BRIEF ::
Look at each line of the listing. Copy those that hold the string "Switch".

--------

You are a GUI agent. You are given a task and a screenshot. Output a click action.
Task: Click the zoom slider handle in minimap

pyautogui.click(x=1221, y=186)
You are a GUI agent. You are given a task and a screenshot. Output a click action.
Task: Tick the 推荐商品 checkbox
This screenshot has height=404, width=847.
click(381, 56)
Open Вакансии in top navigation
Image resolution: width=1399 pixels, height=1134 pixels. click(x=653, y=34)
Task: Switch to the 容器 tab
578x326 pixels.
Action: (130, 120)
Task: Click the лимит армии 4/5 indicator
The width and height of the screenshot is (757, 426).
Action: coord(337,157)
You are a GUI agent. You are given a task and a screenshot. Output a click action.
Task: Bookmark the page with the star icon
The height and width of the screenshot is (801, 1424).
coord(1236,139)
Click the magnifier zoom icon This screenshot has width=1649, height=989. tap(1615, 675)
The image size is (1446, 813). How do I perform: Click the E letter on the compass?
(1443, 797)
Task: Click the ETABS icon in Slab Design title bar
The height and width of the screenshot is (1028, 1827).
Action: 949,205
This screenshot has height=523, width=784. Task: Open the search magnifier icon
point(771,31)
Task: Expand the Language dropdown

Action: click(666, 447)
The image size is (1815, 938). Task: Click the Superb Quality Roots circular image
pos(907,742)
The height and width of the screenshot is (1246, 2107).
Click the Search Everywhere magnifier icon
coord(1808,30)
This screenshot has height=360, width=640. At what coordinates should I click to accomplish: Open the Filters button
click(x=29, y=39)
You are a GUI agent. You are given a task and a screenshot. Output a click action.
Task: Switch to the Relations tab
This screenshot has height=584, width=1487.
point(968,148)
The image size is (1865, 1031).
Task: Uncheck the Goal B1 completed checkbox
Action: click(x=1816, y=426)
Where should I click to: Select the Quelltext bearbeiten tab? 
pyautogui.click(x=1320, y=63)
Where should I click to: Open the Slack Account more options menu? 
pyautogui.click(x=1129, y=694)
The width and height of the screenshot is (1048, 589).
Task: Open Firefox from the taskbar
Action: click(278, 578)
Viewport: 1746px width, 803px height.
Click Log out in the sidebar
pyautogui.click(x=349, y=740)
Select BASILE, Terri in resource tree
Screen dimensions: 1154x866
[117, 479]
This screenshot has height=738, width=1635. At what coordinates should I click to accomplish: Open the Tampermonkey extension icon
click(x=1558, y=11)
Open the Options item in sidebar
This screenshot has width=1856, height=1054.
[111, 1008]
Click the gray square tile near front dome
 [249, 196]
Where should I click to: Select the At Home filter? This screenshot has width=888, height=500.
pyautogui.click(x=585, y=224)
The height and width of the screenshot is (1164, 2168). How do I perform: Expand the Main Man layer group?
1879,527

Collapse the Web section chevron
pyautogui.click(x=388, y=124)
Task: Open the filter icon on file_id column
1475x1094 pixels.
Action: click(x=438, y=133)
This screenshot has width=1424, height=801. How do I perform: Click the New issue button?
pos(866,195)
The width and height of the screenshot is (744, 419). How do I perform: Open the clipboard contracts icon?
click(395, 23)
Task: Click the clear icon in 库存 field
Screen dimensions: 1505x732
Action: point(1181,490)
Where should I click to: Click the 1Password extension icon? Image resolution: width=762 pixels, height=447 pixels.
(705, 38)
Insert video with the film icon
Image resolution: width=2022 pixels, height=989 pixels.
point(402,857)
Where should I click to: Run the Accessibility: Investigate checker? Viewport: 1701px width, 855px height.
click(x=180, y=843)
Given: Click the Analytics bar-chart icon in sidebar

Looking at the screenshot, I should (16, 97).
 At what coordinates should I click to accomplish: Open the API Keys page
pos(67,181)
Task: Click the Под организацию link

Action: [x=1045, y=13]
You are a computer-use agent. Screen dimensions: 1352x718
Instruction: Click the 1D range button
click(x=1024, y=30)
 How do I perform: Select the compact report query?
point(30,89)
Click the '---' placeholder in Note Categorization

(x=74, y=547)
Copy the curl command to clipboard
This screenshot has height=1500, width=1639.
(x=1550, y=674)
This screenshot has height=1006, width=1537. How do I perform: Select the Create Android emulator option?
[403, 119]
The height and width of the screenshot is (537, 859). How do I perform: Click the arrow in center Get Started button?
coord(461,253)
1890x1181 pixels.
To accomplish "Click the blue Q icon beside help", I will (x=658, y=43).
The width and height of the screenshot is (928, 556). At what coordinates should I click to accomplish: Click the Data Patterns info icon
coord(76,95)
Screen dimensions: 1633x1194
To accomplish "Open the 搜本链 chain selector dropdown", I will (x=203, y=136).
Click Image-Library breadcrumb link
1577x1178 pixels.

--------

RESPONSE BELOW ::
Task: Switch to the 容器 tab
Task: Switch to the Relations tab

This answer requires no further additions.